WORK INSTRUCTIONS
Scan the lines below for the word "computer". Copy each line you find it in.

DATA RECORDS
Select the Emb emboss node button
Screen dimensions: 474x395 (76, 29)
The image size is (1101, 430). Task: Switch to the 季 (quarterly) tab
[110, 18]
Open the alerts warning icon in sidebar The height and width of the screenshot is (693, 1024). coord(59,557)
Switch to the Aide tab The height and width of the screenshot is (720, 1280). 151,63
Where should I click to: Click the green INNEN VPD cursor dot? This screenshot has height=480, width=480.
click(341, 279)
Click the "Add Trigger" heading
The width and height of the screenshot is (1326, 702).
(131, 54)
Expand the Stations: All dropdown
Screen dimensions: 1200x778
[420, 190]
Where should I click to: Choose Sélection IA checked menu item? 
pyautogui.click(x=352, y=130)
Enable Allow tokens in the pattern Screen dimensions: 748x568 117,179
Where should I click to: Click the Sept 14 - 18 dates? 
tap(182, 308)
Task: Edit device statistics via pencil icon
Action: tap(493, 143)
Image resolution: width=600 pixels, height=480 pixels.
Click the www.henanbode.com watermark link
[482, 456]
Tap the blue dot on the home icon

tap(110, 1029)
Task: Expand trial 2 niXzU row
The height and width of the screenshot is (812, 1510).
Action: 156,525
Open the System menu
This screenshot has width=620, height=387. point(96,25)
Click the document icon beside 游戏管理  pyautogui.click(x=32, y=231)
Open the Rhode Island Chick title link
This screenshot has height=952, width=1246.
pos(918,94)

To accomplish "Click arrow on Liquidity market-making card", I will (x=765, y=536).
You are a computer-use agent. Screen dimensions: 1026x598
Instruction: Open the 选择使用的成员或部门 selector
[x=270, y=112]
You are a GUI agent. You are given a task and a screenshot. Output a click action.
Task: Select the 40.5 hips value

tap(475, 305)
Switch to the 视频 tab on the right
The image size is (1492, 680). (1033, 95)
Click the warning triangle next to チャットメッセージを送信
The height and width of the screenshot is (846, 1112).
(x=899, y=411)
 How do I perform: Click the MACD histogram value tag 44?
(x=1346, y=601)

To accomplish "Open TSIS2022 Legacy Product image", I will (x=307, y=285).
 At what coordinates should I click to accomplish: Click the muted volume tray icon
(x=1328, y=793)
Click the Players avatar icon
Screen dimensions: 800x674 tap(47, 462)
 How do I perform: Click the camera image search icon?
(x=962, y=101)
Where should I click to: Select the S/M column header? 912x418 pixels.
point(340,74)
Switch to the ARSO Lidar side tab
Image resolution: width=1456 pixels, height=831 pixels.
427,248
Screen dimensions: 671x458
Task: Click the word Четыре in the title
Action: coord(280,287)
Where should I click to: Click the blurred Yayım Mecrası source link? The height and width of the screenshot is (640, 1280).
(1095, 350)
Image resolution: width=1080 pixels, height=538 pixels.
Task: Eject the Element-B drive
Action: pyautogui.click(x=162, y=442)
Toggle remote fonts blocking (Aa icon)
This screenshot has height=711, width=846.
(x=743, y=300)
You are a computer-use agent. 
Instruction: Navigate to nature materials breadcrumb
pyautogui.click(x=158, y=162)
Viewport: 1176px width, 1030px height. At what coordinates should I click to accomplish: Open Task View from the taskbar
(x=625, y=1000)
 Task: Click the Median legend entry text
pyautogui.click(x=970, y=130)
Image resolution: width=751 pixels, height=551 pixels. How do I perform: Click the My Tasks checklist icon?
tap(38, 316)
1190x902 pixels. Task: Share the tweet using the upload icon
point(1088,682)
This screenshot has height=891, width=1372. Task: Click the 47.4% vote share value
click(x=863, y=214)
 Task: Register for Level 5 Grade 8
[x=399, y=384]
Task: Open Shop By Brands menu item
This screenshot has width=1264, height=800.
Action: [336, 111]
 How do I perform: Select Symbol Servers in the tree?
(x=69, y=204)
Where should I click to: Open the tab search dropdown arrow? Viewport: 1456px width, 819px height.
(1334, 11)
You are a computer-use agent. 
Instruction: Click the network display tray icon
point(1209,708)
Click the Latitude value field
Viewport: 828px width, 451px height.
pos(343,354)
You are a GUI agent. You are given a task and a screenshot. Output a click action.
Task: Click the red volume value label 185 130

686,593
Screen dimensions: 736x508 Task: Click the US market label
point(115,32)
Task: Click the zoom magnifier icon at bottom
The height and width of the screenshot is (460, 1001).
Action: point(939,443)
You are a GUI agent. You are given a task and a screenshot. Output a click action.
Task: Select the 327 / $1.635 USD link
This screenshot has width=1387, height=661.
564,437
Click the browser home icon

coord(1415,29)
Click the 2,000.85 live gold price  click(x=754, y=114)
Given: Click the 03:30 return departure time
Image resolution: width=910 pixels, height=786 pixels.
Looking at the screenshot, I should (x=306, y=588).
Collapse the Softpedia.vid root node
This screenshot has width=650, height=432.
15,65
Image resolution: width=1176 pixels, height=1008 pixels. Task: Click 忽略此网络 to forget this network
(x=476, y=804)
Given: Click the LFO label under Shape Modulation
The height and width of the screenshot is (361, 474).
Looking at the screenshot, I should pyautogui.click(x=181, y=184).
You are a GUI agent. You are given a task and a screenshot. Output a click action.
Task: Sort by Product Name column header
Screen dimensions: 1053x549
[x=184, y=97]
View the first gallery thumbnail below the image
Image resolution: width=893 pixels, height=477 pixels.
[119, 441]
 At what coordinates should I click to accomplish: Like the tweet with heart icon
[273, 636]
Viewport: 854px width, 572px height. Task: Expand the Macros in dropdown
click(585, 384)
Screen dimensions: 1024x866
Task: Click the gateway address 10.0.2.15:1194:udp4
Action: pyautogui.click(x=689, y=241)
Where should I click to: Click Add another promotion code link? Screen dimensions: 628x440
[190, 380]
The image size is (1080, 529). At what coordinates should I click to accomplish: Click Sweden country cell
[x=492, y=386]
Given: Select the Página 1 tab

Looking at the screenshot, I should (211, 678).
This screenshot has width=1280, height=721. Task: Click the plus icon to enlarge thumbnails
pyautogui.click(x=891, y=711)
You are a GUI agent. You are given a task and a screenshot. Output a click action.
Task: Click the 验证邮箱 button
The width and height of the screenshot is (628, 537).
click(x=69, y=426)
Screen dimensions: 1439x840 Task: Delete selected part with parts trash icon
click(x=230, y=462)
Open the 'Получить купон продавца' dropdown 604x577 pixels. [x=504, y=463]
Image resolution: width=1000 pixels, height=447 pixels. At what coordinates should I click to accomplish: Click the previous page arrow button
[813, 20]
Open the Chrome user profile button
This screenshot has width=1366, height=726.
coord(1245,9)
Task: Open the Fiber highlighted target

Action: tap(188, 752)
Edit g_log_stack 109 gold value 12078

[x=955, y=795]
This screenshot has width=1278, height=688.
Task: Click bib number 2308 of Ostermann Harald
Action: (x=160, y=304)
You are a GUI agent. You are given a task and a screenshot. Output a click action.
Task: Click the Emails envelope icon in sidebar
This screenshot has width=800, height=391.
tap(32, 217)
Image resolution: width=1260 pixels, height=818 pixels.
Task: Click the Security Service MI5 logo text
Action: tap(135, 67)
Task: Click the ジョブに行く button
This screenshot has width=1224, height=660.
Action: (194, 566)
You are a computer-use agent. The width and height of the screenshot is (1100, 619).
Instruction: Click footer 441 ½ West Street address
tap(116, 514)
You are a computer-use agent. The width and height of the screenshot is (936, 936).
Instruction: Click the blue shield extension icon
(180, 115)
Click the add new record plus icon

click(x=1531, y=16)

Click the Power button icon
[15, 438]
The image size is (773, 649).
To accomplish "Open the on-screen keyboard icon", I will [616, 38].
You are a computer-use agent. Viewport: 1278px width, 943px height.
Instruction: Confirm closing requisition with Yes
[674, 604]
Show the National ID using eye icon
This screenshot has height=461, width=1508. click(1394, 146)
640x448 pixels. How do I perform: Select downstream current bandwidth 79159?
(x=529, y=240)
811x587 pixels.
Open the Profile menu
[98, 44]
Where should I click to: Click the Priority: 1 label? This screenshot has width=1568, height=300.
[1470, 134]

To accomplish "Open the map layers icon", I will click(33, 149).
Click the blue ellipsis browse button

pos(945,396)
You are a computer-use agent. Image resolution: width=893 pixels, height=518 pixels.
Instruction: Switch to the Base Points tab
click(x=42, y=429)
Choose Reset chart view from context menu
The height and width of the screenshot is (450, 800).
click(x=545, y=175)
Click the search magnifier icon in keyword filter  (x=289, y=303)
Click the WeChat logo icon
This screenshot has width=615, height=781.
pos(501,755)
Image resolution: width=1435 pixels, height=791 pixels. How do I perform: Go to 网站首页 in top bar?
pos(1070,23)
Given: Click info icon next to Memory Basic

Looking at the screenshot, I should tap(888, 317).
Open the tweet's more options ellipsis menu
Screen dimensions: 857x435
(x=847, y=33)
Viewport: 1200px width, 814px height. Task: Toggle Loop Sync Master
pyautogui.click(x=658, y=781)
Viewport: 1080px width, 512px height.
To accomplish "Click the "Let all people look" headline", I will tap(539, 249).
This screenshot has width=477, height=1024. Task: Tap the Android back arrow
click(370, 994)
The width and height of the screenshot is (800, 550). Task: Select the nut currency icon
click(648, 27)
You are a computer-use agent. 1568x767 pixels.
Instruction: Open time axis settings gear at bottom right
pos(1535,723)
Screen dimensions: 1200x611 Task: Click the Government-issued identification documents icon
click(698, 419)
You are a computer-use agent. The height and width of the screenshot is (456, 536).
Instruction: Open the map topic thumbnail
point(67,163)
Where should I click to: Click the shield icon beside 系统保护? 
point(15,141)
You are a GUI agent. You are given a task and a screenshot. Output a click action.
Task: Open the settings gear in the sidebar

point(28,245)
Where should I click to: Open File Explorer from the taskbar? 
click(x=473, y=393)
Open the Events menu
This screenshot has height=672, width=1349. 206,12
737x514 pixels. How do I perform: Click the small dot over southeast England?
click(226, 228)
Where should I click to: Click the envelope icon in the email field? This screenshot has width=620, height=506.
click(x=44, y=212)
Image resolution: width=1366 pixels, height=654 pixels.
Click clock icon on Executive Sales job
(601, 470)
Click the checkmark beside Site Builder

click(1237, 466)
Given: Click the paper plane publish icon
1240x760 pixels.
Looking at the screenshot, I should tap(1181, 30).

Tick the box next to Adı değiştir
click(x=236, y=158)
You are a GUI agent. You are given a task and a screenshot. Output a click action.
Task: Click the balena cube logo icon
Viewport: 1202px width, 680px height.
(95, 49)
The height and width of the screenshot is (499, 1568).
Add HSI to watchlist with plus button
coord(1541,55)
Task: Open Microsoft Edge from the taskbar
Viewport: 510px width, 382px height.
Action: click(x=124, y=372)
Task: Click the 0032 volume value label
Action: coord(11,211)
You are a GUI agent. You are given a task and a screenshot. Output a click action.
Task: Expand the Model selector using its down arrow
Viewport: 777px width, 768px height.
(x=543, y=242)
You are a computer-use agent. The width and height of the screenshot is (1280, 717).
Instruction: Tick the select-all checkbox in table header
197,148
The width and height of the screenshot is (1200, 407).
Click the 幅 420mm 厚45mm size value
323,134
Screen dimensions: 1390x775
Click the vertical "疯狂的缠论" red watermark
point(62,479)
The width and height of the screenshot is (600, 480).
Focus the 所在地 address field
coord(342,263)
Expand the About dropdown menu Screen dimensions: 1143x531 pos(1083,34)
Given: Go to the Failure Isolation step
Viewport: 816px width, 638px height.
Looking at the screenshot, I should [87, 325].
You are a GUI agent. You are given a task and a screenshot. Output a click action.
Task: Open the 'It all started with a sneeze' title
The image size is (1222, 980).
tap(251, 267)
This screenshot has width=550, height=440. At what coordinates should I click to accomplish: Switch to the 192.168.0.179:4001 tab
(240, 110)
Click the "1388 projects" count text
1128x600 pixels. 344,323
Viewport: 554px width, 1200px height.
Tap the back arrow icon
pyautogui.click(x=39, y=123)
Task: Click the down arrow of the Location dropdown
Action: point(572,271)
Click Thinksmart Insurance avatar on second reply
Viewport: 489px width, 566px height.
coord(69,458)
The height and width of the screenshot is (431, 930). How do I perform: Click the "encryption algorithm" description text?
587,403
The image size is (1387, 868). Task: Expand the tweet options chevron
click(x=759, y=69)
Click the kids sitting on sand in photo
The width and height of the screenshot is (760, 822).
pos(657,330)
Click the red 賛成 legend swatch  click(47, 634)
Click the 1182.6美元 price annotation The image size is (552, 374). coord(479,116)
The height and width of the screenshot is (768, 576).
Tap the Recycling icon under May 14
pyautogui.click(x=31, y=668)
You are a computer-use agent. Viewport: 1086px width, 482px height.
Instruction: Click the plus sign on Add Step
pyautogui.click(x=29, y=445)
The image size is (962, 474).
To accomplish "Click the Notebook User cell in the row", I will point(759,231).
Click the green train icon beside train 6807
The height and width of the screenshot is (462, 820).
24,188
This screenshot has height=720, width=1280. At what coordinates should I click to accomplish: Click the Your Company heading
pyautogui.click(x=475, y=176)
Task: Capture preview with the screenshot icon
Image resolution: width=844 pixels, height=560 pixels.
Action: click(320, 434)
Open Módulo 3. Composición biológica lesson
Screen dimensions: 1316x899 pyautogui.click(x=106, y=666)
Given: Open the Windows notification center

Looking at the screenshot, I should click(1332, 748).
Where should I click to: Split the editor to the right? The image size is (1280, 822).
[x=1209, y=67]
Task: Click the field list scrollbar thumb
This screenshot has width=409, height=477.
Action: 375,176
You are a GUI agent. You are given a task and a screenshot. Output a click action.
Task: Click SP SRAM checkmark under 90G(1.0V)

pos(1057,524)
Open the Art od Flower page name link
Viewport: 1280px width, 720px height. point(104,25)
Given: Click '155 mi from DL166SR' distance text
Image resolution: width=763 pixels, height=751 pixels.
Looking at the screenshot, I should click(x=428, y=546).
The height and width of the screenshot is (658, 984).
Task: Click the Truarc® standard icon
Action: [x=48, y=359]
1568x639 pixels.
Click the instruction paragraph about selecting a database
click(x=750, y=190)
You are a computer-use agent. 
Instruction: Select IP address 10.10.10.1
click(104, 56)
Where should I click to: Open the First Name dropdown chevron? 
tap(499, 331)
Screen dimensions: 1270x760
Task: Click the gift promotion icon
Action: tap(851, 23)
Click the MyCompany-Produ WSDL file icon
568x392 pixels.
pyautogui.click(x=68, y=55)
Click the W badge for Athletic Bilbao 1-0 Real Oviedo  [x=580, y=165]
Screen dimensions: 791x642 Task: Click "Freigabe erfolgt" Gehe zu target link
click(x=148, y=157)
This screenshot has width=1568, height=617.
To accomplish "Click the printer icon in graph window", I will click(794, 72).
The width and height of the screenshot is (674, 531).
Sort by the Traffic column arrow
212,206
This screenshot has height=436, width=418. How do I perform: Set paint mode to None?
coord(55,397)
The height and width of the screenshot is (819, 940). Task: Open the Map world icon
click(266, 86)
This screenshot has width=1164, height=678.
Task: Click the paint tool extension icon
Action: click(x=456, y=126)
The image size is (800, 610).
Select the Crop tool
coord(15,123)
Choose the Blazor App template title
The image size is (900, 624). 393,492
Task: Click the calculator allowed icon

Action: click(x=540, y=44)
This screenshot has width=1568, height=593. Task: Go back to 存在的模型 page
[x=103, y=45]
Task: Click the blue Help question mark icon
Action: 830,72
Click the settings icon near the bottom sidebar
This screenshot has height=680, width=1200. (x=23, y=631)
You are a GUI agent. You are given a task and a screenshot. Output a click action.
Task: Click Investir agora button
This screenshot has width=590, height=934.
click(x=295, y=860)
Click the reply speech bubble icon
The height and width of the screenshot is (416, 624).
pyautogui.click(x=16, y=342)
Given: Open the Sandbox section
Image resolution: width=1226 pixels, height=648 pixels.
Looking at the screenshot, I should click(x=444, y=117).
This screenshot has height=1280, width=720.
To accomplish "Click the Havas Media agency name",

RESPONSE AREA
You are a computer-use agent. Screen dimensions: 1026x598
You are a computer-use agent. 
You are a computer-use agent. 
You are a computer-use agent. The width and height of the screenshot is (1100, 619).
You are a computer-use agent. The width and height of the screenshot is (936, 936).
You are a computer-use agent. Viewport: 1278px width, 943px height.
You are a computer-use agent. Image resolution: width=893 pixels, height=518 pixels.
You are a computer-use agent. 1568x767 pixels.
You are a computer-use agent. The height and width of the screenshot is (456, 536).
You are a computer-use agent. The width and height of the screenshot is (1280, 717).
You are a computer-use agent. Viewport: 1086px width, 482px height.
You are a computer-use agent. 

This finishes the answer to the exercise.